LP: So then it would be Florin to Marysville to Tule Lake, am I understanding that correctly? It was Florin to Marysville to Tule Lake?

RM: Yes.

LP: What was that progression like? What do you remember about going from those places to Tule Lake?

RM: I just remember my younger sister then was about maybe less than a year old, so I remember my mother having to carry her, and all you could take is what you could carry. So my mother had my sister in her, and so I carried whatever I could carry. That's all you could take, so I remember that's all we did. And I remember the armed guards and being on a train, and that's all I remember about there and arriving in Marysville. And in Marysville it was next to a swamp. Two things I remember is mosquitoes and ice cream. Mosquitoes, so a lot of mosquitoes, so what they did was they put netting over the bed, but they didn't help because you know why? The flooring, the wooden floor, it was that far apart, so mosquitoes would come underneath that, so you had to put netting on the floor to keep the mosquitoes out. And then ice cream, wherever ice cream is, I used to run around with my cousin, who was about four years older than I was. Him and his buddies, they went around and got... see, to go to eat, you had to have mess hall passes. So I don't know how they got 'em, they got all these passes from all these different mess halls, and any time we had ice cream, we had about four or five different passes, so we'd run around to all the different mess halls to get ice cream. [Laughs] That's the only thing I remember. Other than that, I don't remember anything about Marysville, because there was really nothing to do. No school.

LP: On the train, a person I interviewed yesterday, he remembered asking to look out the window and being told no. Do you remember...

RM: I remember that, yeah. Bench seat, didn't look out the window. I remember that sometimes when you're out the country, you could put the shades up, but as soon as you get to a town, an armed guard would come by and they'd pull the shades down. They wouldn't let you peek out.

LP: Was there... I'm trying to think, from the perspective of the kids, seeing an armed guard, was that really intimidating to you as a kid, or did you feel any emotion, like what was that like to be interacting with the army?

RM: As a kid I never thought about that. The reason is [coughs] -- excuse me -- because I had seen soldiers before. Where we were living, in Lakewood, farming, where we lived, my first three years I went to a two-room schoolhouse, we used only one room. But for walking to school, across our farm was Douglas Airplane. So walking to school, there was an anti-aircraft gun on the road, and there were always soldiers there. So I used to see them all the time, so I was used to seeing soldiers. So I guess it was when I saw them, and that was when I was in the second and third grade. So I guess when I saw the soldiers on the train, I never thought about anything about that, because I had seen it before. It was not something new to me.

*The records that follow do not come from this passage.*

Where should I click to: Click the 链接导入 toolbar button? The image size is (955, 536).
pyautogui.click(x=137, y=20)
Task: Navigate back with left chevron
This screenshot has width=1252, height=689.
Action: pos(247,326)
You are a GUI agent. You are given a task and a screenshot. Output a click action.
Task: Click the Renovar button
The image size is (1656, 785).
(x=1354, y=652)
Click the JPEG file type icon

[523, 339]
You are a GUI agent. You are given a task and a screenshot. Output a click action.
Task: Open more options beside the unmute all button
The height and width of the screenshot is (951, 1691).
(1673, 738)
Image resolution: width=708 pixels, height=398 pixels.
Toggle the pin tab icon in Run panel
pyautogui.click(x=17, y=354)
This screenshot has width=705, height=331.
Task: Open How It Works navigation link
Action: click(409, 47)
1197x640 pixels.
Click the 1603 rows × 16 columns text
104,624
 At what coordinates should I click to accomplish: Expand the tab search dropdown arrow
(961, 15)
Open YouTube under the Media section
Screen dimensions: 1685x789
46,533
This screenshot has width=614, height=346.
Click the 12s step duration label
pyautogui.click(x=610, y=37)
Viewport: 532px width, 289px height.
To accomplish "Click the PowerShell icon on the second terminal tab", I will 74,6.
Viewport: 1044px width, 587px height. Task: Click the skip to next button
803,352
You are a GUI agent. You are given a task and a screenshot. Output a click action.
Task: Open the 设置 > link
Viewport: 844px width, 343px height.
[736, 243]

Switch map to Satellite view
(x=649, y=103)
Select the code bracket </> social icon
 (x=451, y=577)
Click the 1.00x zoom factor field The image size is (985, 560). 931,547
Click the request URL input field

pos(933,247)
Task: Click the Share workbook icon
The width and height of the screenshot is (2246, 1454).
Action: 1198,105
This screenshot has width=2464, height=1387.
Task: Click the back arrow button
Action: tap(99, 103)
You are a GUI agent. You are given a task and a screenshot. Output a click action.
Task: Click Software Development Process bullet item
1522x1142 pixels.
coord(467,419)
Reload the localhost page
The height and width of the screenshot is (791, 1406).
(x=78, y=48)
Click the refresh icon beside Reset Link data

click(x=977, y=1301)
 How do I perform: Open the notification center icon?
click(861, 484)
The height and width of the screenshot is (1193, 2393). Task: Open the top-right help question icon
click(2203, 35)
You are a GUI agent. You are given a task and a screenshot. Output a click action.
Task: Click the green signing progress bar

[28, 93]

LP: So at Marysville, besides the mosquitoes, what was the housing like?

RM: Barracks. Like I said, they had cracks on the floor, wide and all that, and it was poorly built, that's all I remember.

LP: In your mind, did they seem just the same as the ones in the other camps, it was just typical construction?

RM: Yeah, yeah. The ones I remember most is the Tule Lake ones, were just terrible.

LP: So going from Marysville to Tule Lake, what was that, were you brought over by train?

RM: By train.

LP: And what are your memories about being told, "We're going to Tule Lake now," and that progression?

RM: See, I don't really remember the train ride from Marysville to Tule Lake. Maybe because it wasn't that far, comparatively. Going from Tule Lake to Jerome was far, but Marysville was... Tule Lake was in California so I really don't remember too much about that.